By October 2015, all merchants – including small business owners – must be ready to accept EMV-enabled credit cards. If not, merchants will be held liable for fraudulent charges rather than the credit card companies. Will everyone be ready?
First, a quick reminder about EMV, which should become the most powerful line of defense yet against credit card information theft. The “swipe and sign” method, where you get a receipt and sign for the charge, will be made obsolete. Instead, EMV puts a microchip in the card and consumers will use a PIN number to complete the transaction. Thus, card information can be stolen, but without the chip, the data is useless.
Smart card targets growing fraud losses
This new technology is necessary. According to The Nilson Report, a news source for the payments industry, the U.S. accounts for some 47% of all credit card fraud in the world. Gross fraud losses were $11.27 billion in 2012, up 14.6% over the prior year. This is designed to attack “skimming” by thieves who steal data from your card’s magnetic strip.
There’s quite a burden for merchants, especially small businesses, to meet the new standards. It first means the merchants are going to have to either add an external PIN pad to their existing POS terminals, or scrap their current system and replace it with a new one.
It’s expensive for the big chains, which are probably going to toss out the entire network, replacing terminals, IT, and possibly even telecom services. Even so, those who add the external pad may eventually find that, as technology continues to evolve, they will need to upgrade the entire system at some point.
That’s because compliance is the ultimate arbiter of what is and isn’t permitted. Compliance costs are huge, and small businesses can’t afford to hire full-time compliance officers. It’s onerous for small business to put Band-Aids on systems and believe they are compliant, so at some point a transition to a new system they know is compliant will likely happen.
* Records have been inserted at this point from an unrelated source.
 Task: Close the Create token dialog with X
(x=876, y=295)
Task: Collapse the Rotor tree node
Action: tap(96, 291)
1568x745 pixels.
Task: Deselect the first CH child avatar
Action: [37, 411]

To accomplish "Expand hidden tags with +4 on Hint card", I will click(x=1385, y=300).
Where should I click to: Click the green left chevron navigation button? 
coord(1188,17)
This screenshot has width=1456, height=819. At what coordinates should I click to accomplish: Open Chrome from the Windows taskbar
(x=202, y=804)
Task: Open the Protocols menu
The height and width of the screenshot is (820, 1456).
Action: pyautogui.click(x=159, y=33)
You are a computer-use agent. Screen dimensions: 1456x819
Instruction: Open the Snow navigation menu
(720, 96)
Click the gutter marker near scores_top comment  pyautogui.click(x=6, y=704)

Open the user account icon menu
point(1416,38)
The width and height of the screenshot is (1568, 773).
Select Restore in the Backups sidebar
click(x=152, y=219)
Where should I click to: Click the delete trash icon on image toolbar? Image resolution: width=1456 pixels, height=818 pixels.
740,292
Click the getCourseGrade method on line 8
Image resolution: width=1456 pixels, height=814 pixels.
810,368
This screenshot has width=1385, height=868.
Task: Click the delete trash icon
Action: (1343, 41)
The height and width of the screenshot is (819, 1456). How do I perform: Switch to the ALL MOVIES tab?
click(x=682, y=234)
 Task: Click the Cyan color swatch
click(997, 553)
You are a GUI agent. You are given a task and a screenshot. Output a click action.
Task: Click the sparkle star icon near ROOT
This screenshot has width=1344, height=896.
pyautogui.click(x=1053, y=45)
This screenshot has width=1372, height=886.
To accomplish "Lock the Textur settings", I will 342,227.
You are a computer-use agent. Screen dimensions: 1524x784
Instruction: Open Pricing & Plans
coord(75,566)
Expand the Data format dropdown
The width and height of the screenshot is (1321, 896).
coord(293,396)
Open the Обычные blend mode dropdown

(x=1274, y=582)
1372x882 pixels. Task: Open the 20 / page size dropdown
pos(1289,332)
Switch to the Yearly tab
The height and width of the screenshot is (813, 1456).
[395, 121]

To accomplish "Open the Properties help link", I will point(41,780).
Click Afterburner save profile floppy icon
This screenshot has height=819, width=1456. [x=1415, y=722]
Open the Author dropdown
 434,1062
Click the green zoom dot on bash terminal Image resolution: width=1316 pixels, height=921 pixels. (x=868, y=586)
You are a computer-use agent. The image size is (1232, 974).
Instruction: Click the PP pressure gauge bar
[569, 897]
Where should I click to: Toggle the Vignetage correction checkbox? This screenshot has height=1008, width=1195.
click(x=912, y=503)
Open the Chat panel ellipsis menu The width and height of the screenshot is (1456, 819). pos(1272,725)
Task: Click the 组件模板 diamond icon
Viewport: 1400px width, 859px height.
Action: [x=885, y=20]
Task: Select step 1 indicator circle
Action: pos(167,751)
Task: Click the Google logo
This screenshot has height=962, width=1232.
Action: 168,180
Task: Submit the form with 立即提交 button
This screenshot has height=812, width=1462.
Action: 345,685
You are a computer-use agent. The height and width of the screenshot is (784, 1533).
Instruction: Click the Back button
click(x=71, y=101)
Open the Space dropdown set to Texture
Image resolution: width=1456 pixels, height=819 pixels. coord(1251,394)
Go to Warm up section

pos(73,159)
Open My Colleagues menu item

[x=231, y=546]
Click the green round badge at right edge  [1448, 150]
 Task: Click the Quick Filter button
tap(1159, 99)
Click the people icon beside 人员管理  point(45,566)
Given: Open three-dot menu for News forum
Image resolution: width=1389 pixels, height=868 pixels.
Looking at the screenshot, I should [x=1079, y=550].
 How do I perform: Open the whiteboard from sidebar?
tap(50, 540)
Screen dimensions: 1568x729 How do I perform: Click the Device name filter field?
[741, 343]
Some of the necessary attributes of new terminals include a device that can handle both contact and contactless transactions, and some that include customer loyalty program processing. Rather than ask for that loyalty card or your phone number, just using the card will ensure you get those loyalty points at your big chain drugstore or supermarket.
Transition may be costly but beneficial for small businesses
Ultimately, however, EMV is a great technology with many benefits for merchants, especially small businesses. It’s going to reduce fraud and chargebacks. Visa is offering merchants incentives to get EMV terminals installed, so it may be better to put up the expense now and be on the cutting edge than deal with legacy issues down the line.
For small business owners who are not adept with technology, it is worth hiring on a tech consultant who specializes in EMV transition. Even before that, however, call Visa and MasterCard. They have departments dedicated to the transition, and it is in the issuer’s best interests to see you transition and succeed.
EMV transition is pricey but better that then being liable for fraud.